◆ Written exercise: Put every line of the rows below into a JSON array of strings, with one string per line and no entries for blank lines.

════════════════

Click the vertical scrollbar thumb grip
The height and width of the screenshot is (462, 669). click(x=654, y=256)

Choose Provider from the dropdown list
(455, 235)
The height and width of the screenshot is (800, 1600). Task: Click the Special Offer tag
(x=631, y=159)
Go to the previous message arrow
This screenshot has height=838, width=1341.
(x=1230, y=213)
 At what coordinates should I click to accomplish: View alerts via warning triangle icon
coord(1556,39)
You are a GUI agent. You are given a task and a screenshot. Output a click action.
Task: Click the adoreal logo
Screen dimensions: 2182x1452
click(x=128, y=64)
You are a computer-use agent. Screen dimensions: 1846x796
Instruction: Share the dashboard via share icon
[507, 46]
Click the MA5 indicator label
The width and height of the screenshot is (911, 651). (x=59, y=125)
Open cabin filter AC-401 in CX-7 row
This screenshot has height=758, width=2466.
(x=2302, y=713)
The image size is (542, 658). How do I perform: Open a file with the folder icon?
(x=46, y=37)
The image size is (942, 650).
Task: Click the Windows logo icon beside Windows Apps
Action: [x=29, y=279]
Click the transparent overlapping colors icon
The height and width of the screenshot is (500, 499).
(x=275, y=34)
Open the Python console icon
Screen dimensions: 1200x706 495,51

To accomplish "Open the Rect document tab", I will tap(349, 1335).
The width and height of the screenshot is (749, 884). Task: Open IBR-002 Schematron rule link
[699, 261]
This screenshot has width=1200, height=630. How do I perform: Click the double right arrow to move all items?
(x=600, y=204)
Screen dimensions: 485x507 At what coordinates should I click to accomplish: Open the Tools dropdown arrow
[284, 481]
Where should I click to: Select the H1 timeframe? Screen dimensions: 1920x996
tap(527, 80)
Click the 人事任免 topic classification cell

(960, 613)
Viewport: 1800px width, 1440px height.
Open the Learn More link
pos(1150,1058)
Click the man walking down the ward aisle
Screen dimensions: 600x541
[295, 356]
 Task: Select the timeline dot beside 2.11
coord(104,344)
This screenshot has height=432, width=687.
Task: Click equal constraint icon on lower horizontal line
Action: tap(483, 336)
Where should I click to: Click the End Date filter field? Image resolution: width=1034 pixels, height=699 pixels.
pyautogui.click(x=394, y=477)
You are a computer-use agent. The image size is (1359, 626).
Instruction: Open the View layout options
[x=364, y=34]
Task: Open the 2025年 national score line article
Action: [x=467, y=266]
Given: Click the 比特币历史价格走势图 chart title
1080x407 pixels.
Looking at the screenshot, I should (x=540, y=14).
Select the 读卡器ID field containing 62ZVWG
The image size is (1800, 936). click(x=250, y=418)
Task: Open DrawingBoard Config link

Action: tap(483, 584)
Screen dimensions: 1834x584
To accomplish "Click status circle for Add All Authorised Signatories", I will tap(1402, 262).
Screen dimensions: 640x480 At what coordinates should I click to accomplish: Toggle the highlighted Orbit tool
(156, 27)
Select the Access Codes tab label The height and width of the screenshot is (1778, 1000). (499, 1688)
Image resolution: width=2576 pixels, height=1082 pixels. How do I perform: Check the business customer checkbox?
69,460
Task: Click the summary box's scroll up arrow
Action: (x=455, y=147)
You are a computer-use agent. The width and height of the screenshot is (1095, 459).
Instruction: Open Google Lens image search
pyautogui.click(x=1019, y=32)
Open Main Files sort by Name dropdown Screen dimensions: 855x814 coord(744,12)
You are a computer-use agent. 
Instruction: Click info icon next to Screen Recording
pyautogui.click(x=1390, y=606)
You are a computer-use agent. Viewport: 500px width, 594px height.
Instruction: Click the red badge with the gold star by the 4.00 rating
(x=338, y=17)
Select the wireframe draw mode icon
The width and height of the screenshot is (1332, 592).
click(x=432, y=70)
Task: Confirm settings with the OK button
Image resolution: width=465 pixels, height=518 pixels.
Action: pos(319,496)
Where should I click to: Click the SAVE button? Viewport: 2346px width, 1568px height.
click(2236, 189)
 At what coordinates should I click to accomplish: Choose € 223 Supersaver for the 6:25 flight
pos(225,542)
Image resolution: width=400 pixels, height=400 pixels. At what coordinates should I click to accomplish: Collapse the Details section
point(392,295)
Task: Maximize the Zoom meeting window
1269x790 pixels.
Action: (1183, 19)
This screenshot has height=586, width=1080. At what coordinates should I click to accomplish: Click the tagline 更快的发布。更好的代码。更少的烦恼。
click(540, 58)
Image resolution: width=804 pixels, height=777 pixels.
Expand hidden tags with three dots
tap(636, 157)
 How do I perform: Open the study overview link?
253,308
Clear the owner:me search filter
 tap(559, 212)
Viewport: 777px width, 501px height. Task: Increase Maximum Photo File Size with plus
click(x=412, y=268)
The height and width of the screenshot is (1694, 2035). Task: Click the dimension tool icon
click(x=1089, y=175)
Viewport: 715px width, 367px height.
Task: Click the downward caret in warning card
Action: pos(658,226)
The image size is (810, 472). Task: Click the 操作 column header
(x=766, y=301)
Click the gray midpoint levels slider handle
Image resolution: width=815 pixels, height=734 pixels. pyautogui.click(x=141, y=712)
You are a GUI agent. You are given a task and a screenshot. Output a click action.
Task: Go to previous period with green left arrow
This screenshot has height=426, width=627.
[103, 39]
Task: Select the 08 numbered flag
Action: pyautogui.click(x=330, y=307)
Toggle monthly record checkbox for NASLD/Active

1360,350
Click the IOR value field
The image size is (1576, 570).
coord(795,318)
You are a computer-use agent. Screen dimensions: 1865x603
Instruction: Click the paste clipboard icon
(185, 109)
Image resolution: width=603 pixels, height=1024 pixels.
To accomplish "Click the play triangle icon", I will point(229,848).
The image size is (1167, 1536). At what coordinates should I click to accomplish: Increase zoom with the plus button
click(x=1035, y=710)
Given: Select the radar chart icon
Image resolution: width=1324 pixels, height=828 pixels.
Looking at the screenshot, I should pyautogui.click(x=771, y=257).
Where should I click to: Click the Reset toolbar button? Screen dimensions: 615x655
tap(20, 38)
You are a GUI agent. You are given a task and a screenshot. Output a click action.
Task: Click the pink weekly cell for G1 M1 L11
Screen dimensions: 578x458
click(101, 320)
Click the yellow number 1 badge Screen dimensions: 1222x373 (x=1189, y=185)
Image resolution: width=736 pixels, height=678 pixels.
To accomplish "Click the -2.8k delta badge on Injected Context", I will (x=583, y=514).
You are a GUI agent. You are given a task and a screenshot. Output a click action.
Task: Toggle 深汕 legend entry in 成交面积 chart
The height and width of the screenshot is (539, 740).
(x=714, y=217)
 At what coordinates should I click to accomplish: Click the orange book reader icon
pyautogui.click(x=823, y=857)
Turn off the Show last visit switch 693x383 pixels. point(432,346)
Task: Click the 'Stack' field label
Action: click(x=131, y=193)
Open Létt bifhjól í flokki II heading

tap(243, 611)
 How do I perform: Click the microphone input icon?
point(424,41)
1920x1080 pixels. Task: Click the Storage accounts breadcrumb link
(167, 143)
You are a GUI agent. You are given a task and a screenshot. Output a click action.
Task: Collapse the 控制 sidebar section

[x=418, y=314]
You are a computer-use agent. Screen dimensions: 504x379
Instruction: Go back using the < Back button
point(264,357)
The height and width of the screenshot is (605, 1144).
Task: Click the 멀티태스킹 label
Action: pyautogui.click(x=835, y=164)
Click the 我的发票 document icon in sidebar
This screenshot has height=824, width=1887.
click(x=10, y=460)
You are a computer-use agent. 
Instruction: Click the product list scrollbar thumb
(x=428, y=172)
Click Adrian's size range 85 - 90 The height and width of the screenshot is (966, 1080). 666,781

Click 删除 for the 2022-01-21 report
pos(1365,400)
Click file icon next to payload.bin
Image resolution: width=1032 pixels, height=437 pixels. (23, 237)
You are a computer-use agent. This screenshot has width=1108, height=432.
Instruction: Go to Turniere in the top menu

════════════════

◆ Answer to the exercise:
[
  "Click the vertical scrollbar thumb grip",
  "The height and width of the screenshot is (462, 669). click(x=654, y=256)",
  "Choose Provider from the dropdown list",
  "(455, 235)",
  "The height and width of the screenshot is (800, 1600). Task: Click the Special Offer tag",
  "(x=631, y=159)",
  "Go to the previous message arrow",
  "This screenshot has height=838, width=1341.",
  "(x=1230, y=213)",
  " At what coordinates should I click to accomplish: View alerts via warning triangle icon",
  "coord(1556,39)",
  "You are a GUI agent. You are given a task and a screenshot. Output a click action.",
  "Task: Click the adoreal logo",
  "Screen dimensions: 2182x1452",
  "click(x=128, y=64)",
  "You are a computer-use agent. Screen dimensions: 1846x796",
  "Instruction: Share the dashboard via share icon",
  "[507, 46]",
  "Click the MA5 indicator label",
  "The width and height of the screenshot is (911, 651). (x=59, y=125)",
  "Open cabin filter AC-401 in CX-7 row",
  "This screenshot has height=758, width=2466.",
  "(x=2302, y=713)",
  "The image size is (542, 658). How do I perform: Open a file with the folder icon?",
  "(x=46, y=37)",
  "The image size is (942, 650).",
  "Task: Click the Windows logo icon beside Windows Apps",
  "Action: [x=29, y=279]",
  "Click the transparent overlapping colors icon",
  "The height and width of the screenshot is (500, 499).",
  "(x=275, y=34)",
  "Open the Python console icon",
  "Screen dimensions: 1200x706 495,51",
  "To accomplish \"Open the Rect document tab\", I will tap(349, 1335).",
  "The width and height of the screenshot is (749, 884). Task: Open IBR-002 Schematron rule link",
  "[699, 261]",
  "This screenshot has width=1200, height=630. How do I perform: Click the double right arrow to move all items?",
  "(x=600, y=204)",
  "Screen dimensions: 485x507 At what coordinates should I click to accomplish: Open the Tools dropdown arrow",
  "[284, 481]",
  "Where should I click to: Select the H1 timeframe? Screen dimensions: 1920x996",
  "tap(527, 80)",
  "Click the 人事任免 topic classification cell",
  "(960, 613)",
  "Viewport: 1800px width, 1440px height.",
  "Open the Learn More link",
  "pos(1150,1058)",
  "Click the man walking down the ward aisle",
  "Screen dimensions: 600x541",
  "[295, 356]",
  " Task: Select the timeline dot beside 2.11",
  "coord(104,344)",
  "This screenshot has height=432, width=687.",
  "Task: Click equal constraint icon on lower horizontal line",
  "Action: tap(483, 336)",
  "Where should I click to: Click the End Date filter field? Image resolution: width=1034 pixels, height=699 pixels.",
  "pyautogui.click(x=394, y=477)",
  "You are a computer-use agent. The image size is (1359, 626).",
  "Instruction: Open the View layout options",
  "[x=364, y=34]",
  "Task: Open the 2025年 national score line article",
  "Action: [x=467, y=266]",
  "Given: Click the 比特币历史价格走势图 chart title",
  "1080x407 pixels.",
  "Looking at the screenshot, I should (x=540, y=14).",
  "Select the 读卡器ID field containing 62ZVWG",
  "The image size is (1800, 936). click(x=250, y=418)",
  "Task: Open DrawingBoard Config link",
  "Action: tap(483, 584)",
  "Screen dimensions: 1834x584",
  "To accomplish \"Click status circle for Add All Authorised Signatories\", I will tap(1402, 262).",
  "Screen dimensions: 640x480 At what coordinates should I click to accomplish: Toggle the highlighted Orbit tool",
  "(156, 27)",
  "Select the Access Codes tab label The height and width of the screenshot is (1778, 1000). (499, 1688)",
  "Image resolution: width=2576 pixels, height=1082 pixels. How do I perform: Check the business customer checkbox?",
  "69,460",
  "Task: Click the summary box's scroll up arrow",
  "Action: (x=455, y=147)",
  "You are a computer-use agent. The width and height of the screenshot is (1095, 459).",
  "Instruction: Open Google Lens image search",
  "pyautogui.click(x=1019, y=32)",
  "Open Main Files sort by Name dropdown Screen dimensions: 855x814 coord(744,12)",
  "You are a computer-use agent. ",
  "Instruction: Click info icon next to Screen Recording",
  "pyautogui.click(x=1390, y=606)",
  "You are a computer-use agent. Viewport: 500px width, 594px height.",
  "Instruction: Click the red badge with the gold star by the 4.00 rating",
  "(x=338, y=17)",
  "Select the wireframe draw mode icon",
  "The width and height of the screenshot is (1332, 592).",
  "click(x=432, y=70)",
  "Task: Confirm settings with the OK button",
  "Image resolution: width=465 pixels, height=518 pixels.",
  "Action: pos(319,496)",
  "Where should I click to: Click the SAVE button? Viewport: 2346px width, 1568px height.",
  "click(2236, 189)",
  " At what coordinates should I click to accomplish: Choose € 223 Supersaver for the 6:25 flight",
  "pos(225,542)",
  "Image resolution: width=400 pixels, height=400 pixels. At what coordinates should I click to accomplish: Collapse the Details section",
  "point(392,295)",
  "Task: Maximize the Zoom meeting window",
  "1269x790 pixels.",
  "Action: (1183, 19)",
  "This screenshot has height=586, width=1080. At what coordinates should I click to accomplish: Click the tagline 更快的发布。更好的代码。更少的烦恼。",
  "click(540, 58)",
  "Image resolution: width=804 pixels, height=777 pixels.",
  "Expand hidden tags with three dots",
  "tap(636, 157)",
  " How do I perform: Open the study overview link?",
  "253,308",
  "Clear the owner:me search filter",
  " tap(559, 212)",
  "Viewport: 777px width, 501px height. Task: Increase Maximum Photo File Size with plus",
  "click(x=412, y=268)",
  "The height and width of the screenshot is (1694, 2035). Task: Click the dimension tool icon",
  "click(x=1089, y=175)",
  "Viewport: 715px width, 367px height.",
  "Task: Click the downward caret in warning card",
  "Action: pos(658,226)",
  "The image size is (810, 472). Task: Click the 操作 column header",
  "(x=766, y=301)",
  "Click the gray midpoint levels slider handle",
  "Image resolution: width=815 pixels, height=734 pixels. pyautogui.click(x=141, y=712)",
  "You are a GUI agent. You are given a task and a screenshot. Output a click action.",
  "Task: Go to previous period with green left arrow",
  "This screenshot has height=426, width=627.",
  "[103, 39]",
  "Task: Select the 08 numbered flag",
  "Action: pyautogui.click(x=330, y=307)",
  "Toggle monthly record checkbox for NASLD/Active",
  "1360,350",
  "Click the IOR value field",
  "The image size is (1576, 570).",
  "coord(795,318)",
  "You are a computer-use agent. Screen dimensions: 1865x603",
  "Instruction: Click the paste clipboard icon",
  "(185, 109)",
  "Image resolution: width=603 pixels, height=1024 pixels.",
  "To accomplish \"Click the play triangle icon\", I will point(229,848).",
  "The image size is (1167, 1536). At what coordinates should I click to accomplish: Increase zoom with the plus button",
  "click(x=1035, y=710)",
  "Given: Select the radar chart icon",
  "Image resolution: width=1324 pixels, height=828 pixels.",
  "Looking at the screenshot, I should pyautogui.click(x=771, y=257).",
  "Where should I click to: Click the Reset toolbar button? Screen dimensions: 615x655",
  "tap(20, 38)",
  "You are a GUI agent. You are given a task and a screenshot. Output a click action.",
  "Task: Click the pink weekly cell for G1 M1 L11",
  "Screen dimensions: 578x458",
  "click(101, 320)",
  "Click the yellow number 1 badge Screen dimensions: 1222x373 (x=1189, y=185)",
  "Image resolution: width=736 pixels, height=678 pixels.",
  "To accomplish \"Click the -2.8k delta badge on Injected Context\", I will (x=583, y=514).",
  "You are a GUI agent. You are given a task and a screenshot. Output a click action.",
  "Task: Toggle 深汕 legend entry in 成交面积 chart",
  "The height and width of the screenshot is (539, 740).",
  "(x=714, y=217)",
  " At what coordinates should I click to accomplish: Click the orange book reader icon",
  "pyautogui.click(x=823, y=857)",
  "Turn off the Show last visit switch 693x383 pixels. point(432,346)",
  "Task: Click the 'Stack' field label",
  "Action: click(x=131, y=193)",
  "Open Létt bifhjól í flokki II heading",
  "tap(243, 611)",
  " How do I perform: Click the microphone input icon?",
  "point(424,41)",
  "1920x1080 pixels. Task: Click the Storage accounts breadcrumb link",
  "(167, 143)",
  "You are a GUI agent. You are given a task and a screenshot. Output a click action.",
  "Task: Collapse the 控制 sidebar section",
  "[x=418, y=314]",
  "You are a computer-use agent. Screen dimensions: 504x379",
  "Instruction: Go back using the < Back button",
  "point(264,357)",
  "The height and width of the screenshot is (605, 1144).",
  "Task: Click the 멀티태스킹 label",
  "Action: pyautogui.click(x=835, y=164)",
  "Click the 我的发票 document icon in sidebar",
  "This screenshot has height=824, width=1887.",
  "click(x=10, y=460)",
  "You are a computer-use agent. ",
  "Instruction: Click the product list scrollbar thumb",
  "(x=428, y=172)",
  "Click Adrian's size range 85 - 90 The height and width of the screenshot is (966, 1080). 666,781",
  "Click 删除 for the 2022-01-21 report",
  "pos(1365,400)",
  "Click file icon next to payload.bin",
  "Image resolution: width=1032 pixels, height=437 pixels. (23, 237)",
  "You are a computer-use agent. This screenshot has width=1108, height=432.",
  "Instruction: Go to Turniere in the top menu"
]